El artículo 47 ATUP también reconoce la legitimación para el ejercicio de determinadas acciones, a terceras personas distintas del titular y de los licenciatarios del derecho. Así, en el apartado 6 del referido artículo se preceptúa que “cualquier otra persona física o jurídica, o cualquier otro órgano con capacidad para ejercitar acciones de conformidad con su Derecho nacional, a quien afecte una patente, podrá ejercitar una acción de conformidad con el Reglamento de Procedimiento”. Se ampara así, por ejemplo, la legitimación activa de un sujeto que entable una acción directa de nulidad de una patente europea con efecto unitario ante la División central.  

Y la misma legitimación se reconoce a cualquier persona física o jurídica, o cualquier órgano con capacidad para ejercitar acciones de conformidad con su Derecho nacional, a quien afecte una decisión de la Oficina Europea de Patentes adoptada en el desempeño de las funciones que le asigna el Reglamento (UE) n.º 1257/2009.  

4. La representación

Las personas legitimadas para entablar una acción ante el TUP deberán estar debidamente representadas ante el Tribunal [salvo en el caso de las acciones contra una decisión de la Oficina Europea de Patentes adoptada en el desempeño de las funciones que le asigna el Reglamento (UE) n.º 1257/2009].  

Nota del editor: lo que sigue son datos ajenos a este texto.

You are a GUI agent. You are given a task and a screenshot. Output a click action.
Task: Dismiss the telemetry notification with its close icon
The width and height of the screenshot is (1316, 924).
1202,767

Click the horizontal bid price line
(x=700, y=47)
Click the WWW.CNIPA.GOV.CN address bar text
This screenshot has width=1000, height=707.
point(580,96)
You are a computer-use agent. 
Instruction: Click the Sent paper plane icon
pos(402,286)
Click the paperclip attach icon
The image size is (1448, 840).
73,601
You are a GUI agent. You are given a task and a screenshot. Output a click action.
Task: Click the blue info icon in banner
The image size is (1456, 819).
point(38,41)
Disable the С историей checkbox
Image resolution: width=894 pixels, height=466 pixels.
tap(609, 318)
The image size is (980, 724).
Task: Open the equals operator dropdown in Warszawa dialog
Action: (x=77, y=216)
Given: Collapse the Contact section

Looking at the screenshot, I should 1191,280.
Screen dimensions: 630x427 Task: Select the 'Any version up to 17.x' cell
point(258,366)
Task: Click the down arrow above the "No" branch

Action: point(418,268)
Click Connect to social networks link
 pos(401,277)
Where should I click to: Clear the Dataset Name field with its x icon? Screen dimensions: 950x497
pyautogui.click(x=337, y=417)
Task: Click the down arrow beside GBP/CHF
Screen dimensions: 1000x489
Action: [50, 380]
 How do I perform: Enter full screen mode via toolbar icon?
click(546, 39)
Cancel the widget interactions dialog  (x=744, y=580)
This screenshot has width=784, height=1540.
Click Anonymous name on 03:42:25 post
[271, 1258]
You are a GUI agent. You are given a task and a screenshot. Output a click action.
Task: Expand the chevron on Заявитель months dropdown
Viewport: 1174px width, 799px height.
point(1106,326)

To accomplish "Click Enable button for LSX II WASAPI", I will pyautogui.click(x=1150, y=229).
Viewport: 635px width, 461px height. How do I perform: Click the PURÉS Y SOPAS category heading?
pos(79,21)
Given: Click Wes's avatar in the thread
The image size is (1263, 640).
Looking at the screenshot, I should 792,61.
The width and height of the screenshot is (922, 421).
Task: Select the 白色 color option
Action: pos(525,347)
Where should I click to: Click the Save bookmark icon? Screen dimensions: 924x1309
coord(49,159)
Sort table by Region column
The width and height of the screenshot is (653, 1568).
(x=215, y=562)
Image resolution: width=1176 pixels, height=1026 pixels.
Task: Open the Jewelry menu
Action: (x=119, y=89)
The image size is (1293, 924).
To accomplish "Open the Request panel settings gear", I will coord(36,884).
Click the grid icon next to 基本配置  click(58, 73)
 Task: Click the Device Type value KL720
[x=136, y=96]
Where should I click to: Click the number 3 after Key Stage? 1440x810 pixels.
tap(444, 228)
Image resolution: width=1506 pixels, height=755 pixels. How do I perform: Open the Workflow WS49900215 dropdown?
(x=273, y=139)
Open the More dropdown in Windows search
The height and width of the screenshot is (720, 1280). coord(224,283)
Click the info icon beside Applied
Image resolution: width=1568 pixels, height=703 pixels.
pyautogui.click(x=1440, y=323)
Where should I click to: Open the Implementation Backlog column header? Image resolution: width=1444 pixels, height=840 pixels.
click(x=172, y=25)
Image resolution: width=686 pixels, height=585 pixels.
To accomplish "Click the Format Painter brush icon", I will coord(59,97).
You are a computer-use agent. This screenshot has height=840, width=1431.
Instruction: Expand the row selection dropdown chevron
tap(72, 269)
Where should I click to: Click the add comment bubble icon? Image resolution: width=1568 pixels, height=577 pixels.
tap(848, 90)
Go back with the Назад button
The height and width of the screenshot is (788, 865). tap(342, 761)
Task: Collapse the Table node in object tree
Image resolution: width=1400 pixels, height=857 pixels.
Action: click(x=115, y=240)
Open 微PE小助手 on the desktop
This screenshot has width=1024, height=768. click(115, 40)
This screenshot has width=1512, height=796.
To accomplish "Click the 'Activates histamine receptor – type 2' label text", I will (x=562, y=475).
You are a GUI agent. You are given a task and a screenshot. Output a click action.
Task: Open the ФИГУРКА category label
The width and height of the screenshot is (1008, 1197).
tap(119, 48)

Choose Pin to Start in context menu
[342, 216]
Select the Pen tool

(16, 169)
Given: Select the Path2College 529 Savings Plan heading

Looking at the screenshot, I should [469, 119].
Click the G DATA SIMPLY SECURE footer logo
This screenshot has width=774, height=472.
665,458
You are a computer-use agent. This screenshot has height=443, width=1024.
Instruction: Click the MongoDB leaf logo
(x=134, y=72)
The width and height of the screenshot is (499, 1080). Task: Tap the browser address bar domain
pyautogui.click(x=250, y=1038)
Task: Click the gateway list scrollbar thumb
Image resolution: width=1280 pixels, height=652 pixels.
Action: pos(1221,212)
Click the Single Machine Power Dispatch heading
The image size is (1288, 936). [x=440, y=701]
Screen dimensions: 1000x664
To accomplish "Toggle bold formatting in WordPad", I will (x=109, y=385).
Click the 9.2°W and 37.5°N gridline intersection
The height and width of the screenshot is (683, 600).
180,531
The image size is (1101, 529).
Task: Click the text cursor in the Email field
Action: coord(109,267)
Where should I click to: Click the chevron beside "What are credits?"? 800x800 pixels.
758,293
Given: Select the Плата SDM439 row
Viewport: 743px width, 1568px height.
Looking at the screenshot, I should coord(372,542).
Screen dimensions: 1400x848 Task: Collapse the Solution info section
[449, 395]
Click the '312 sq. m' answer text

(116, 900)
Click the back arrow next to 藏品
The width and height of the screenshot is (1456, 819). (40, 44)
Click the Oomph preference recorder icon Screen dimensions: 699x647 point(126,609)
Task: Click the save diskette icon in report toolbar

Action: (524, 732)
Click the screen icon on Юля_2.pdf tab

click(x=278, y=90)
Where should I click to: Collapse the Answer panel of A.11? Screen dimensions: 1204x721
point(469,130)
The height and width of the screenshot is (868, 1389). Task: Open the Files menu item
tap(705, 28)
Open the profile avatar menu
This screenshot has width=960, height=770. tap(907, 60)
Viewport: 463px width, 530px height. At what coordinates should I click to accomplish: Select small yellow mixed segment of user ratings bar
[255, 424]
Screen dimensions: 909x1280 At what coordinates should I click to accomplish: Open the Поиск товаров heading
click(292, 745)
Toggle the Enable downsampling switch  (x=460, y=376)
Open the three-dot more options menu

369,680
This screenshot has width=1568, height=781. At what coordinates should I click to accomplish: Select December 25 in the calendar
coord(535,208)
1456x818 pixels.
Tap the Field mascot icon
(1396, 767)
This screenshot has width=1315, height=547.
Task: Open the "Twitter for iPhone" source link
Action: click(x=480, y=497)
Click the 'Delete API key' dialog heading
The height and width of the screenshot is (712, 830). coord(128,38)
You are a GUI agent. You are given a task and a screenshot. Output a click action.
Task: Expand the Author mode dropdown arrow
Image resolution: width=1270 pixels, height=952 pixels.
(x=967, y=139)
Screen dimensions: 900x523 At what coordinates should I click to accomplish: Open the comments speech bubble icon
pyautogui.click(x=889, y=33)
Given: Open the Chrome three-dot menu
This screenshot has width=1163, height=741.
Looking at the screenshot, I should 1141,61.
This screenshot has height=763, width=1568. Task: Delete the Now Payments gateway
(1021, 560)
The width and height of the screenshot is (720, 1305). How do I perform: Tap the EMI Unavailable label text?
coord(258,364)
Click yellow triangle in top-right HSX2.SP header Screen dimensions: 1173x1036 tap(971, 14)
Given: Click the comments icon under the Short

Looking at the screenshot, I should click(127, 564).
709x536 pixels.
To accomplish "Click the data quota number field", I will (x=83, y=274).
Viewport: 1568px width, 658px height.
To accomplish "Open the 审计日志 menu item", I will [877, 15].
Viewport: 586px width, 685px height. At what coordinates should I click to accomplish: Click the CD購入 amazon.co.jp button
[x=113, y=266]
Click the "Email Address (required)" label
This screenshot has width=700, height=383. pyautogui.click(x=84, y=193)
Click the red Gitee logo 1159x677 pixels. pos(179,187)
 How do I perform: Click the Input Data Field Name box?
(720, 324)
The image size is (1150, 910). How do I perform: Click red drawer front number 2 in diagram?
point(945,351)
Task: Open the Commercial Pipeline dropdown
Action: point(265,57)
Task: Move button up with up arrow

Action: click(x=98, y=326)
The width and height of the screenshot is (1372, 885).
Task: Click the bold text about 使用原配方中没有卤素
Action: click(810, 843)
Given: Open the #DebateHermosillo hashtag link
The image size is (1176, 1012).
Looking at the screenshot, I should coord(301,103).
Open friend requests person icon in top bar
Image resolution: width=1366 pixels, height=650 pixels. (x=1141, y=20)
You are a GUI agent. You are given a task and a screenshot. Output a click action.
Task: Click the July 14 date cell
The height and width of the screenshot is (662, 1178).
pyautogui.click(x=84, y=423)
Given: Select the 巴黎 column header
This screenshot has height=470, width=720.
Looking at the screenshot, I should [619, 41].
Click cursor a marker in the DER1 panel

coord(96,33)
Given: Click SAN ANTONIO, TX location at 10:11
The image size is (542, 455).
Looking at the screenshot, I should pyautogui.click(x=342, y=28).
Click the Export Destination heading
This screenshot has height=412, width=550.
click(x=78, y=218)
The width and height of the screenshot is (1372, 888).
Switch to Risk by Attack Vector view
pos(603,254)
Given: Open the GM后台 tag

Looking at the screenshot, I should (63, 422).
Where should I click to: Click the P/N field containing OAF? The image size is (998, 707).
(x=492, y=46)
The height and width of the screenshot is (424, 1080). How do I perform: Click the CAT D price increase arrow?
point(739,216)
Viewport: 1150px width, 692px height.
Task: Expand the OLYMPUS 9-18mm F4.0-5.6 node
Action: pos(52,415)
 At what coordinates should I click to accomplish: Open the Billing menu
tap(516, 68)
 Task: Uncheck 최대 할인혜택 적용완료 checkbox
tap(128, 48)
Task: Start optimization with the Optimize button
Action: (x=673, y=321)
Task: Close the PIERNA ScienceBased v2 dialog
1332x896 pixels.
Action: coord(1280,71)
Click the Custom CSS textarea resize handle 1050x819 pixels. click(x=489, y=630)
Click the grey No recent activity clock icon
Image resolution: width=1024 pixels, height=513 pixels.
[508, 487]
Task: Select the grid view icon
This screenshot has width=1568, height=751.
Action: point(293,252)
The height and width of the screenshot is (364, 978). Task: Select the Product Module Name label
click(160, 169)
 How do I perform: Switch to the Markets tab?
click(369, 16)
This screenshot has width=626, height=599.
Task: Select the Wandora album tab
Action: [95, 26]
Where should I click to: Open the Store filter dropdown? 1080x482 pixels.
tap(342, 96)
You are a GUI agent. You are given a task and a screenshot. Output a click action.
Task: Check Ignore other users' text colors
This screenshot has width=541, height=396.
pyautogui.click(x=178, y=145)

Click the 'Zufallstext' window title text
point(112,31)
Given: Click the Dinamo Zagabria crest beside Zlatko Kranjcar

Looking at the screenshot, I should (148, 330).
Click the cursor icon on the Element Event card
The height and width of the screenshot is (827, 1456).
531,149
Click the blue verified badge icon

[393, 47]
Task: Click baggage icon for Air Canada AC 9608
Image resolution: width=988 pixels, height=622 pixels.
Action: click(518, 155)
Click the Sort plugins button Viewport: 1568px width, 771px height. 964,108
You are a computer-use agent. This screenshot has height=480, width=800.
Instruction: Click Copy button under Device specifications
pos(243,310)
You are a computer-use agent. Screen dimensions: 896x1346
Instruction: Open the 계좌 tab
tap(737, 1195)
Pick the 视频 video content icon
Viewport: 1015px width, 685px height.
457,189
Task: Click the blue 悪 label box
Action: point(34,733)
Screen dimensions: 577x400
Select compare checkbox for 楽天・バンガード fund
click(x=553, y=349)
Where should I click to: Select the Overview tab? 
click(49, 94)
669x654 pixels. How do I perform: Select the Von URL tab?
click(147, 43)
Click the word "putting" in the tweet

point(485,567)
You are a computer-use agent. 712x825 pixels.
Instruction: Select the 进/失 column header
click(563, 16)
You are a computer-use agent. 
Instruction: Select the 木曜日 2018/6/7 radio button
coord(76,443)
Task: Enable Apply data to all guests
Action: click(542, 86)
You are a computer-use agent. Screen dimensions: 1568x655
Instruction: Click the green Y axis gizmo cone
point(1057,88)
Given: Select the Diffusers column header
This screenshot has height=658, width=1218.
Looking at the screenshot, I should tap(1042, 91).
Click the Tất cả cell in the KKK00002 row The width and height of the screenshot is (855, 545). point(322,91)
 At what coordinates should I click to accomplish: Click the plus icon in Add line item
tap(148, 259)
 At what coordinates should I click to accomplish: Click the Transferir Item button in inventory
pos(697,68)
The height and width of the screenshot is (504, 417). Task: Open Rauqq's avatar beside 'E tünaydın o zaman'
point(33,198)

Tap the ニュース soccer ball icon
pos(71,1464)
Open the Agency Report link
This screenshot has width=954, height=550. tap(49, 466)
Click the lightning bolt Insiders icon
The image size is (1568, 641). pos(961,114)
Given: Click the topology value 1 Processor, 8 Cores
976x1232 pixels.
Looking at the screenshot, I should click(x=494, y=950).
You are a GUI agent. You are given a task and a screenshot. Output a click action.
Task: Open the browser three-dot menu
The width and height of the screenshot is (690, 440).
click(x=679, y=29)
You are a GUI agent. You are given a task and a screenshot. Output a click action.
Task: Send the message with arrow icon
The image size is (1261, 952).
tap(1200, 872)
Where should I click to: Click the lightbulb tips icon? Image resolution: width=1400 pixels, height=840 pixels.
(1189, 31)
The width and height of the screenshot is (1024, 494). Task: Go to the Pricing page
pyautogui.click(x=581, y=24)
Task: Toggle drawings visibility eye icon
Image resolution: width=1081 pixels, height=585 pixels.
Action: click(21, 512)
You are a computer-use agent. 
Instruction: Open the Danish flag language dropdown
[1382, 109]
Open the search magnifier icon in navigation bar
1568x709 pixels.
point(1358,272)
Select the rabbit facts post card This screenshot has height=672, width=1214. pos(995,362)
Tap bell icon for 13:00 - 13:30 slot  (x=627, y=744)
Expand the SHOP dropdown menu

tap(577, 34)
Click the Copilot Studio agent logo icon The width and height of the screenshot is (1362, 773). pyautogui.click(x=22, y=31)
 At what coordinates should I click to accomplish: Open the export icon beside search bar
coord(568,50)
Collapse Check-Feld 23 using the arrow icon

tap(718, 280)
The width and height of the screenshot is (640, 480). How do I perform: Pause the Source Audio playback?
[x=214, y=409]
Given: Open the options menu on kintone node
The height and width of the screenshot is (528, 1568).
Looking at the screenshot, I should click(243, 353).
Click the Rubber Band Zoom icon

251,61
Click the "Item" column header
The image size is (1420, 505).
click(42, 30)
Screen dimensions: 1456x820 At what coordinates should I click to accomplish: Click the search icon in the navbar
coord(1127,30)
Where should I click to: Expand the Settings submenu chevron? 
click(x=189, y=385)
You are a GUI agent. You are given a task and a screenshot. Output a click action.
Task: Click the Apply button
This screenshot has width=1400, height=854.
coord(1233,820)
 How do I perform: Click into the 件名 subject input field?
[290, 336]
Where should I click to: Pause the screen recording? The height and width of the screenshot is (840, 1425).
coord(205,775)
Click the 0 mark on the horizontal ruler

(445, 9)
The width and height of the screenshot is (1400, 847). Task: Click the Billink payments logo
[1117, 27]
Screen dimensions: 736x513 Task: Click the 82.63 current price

La representación puede corresponderle (según el artículo 48 ATUP) a letrados autorizados a ejercer ante los tribunales de un Estado miembro contratante o, alternativamente, a “abogados especializados en patentes europeas que estén habilitados para actuar en calidad de agentes autorizados ante la Oficina Europea de Patentes de conformidad con el artículo 134 del CPE y que posean las cualificaciones adecuadas, como un certificado de litigios sobre la patente europea” [Téngase presente que según el artículo 134.2 CPE, podrá inscribirse en la lista de agentes autorizados toda persona física que: “a) posea la nacionalidad de uno de los Estados Contratantes; b) tenga su domicilio profesional o su lugar de empleo en uno de los Estados Contratantes, y c) haya superado las pruebas del examen europeo de cualificación”]. Sobre esa base, el ATUP dispone que el Comité administrativo establecerá los requisitos relativos a las cualificaciones que deberán tener estos agentes autorizados ante la Oficina Europea de Patentes, y que el Secretario mantendrá una lista de abogados especializados en patentes europeas habilitados para representar a las partes ante el Tribunal.  

Por lo demás, y según el ATUP, los representantes de las partes disfrutarán de los derechos e inmunidades necesarios para el ejercicio independiente de sus funciones, incluido el derecho a no revelar en los procedimientos ante el Tribunal el contenido de las comunicaciones entre un representante y la parte o cualquier otra persona, a menos que la parte afectada renuncie expresamente a este derecho.  

Además, los representantes de las partes tendrán la obligación de no hacer una presentación errónea de hechos ante el Tribunal, ni de modo consciente ni si se tienen motivos razonables para suponer que son conocedores de los hechos en cuestión.  

Finalmente, los representantes de las partes podrán estar asistidos por abogados especializados en patentes, que podrán intervenir en las vistas orales ante el Tribunal, de conformidad con el Reglamento de Procedimiento.